Abstract

Gold nanoparticles (GNPs) are used as the matrix for visible-wavelength matrix-assisted laser desorption/ionization (VIS-MALDI) of individual aerosol particles containing ∼50 attomole of a small peptide. A dual polarity time-of-flight mass spectrometer was used to obtain both positive and negative ion mass spectra simultaneously from individual particles using a tunable wavelength desorption/ionization laser. The wavelength of the laser was changed from λ = 440 to 680 nm to observe the wavelength dependence of analyte ion formation.

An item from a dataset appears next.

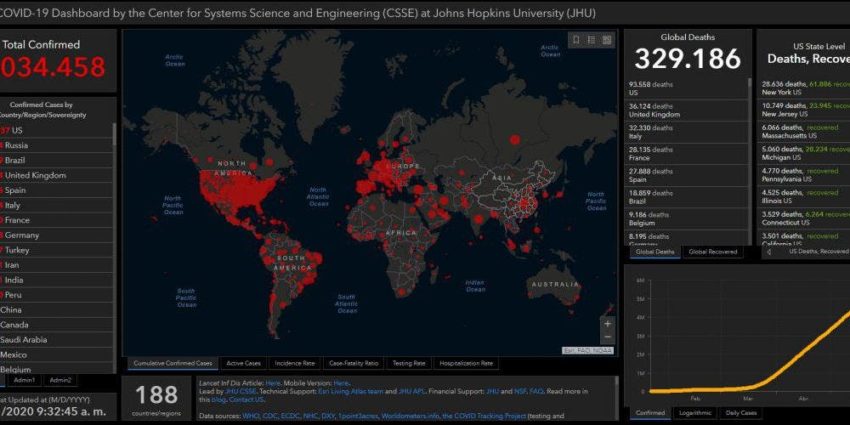Select United Kingdom in the country list

(x=36, y=175)
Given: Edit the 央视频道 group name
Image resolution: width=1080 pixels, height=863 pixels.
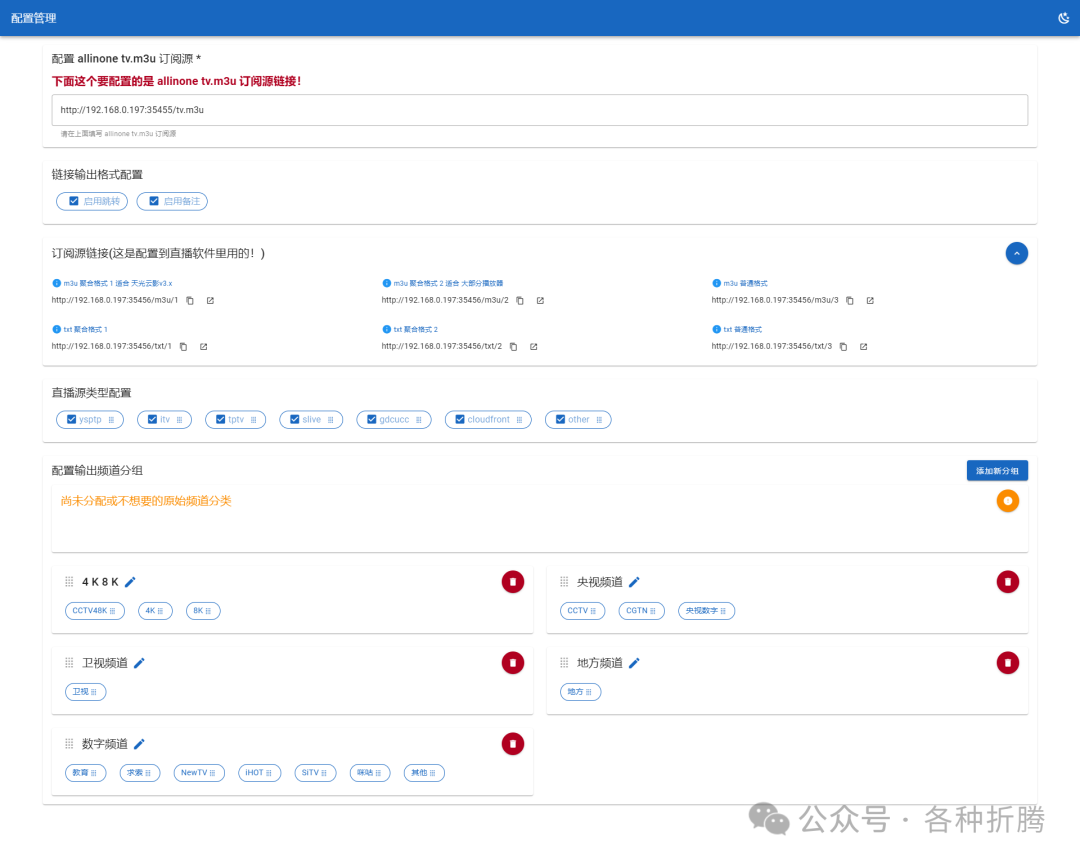Looking at the screenshot, I should [x=634, y=582].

Detection of the positive sodiated molecular ions and negative deprotonated molecular ion of a small peptide was only possible using 5-nm GNPs and not with larger sized (19- and 44-nm) GNPs. While the masses of gold within the sample particles were similar, surface areas were about 10 times more in the 5-nm GNPs, suggesting the total surface area of GNPs within the sample particles may play a role in the formation of molecular ions. At wavelengths near the peak plasmon resonance of the GNPs (λ = 500−540 nm), negative molecular ion signals from a small peptide was higher than with desorption/ionization at λ = 440 nm, with increased fragmentation observed at λ = 440 nm. At wavelengths longer than the peak plasmon absorption, the ability to generate a detectable ion signal decreased rapidly, which is consistent with the steep decrease in the absorbance of GNPs by surface plasmon resonance at these wavelengths. Silver nanoparticles, which also exhibit a surface plasmon resonance, were tested and under our conditions did not appear to work as well. The presented results demonstrate that noble metal nanoparticle matrices can be used for on-line VIS-MALDI analysis of small molecular weight species such as peptides or sugars.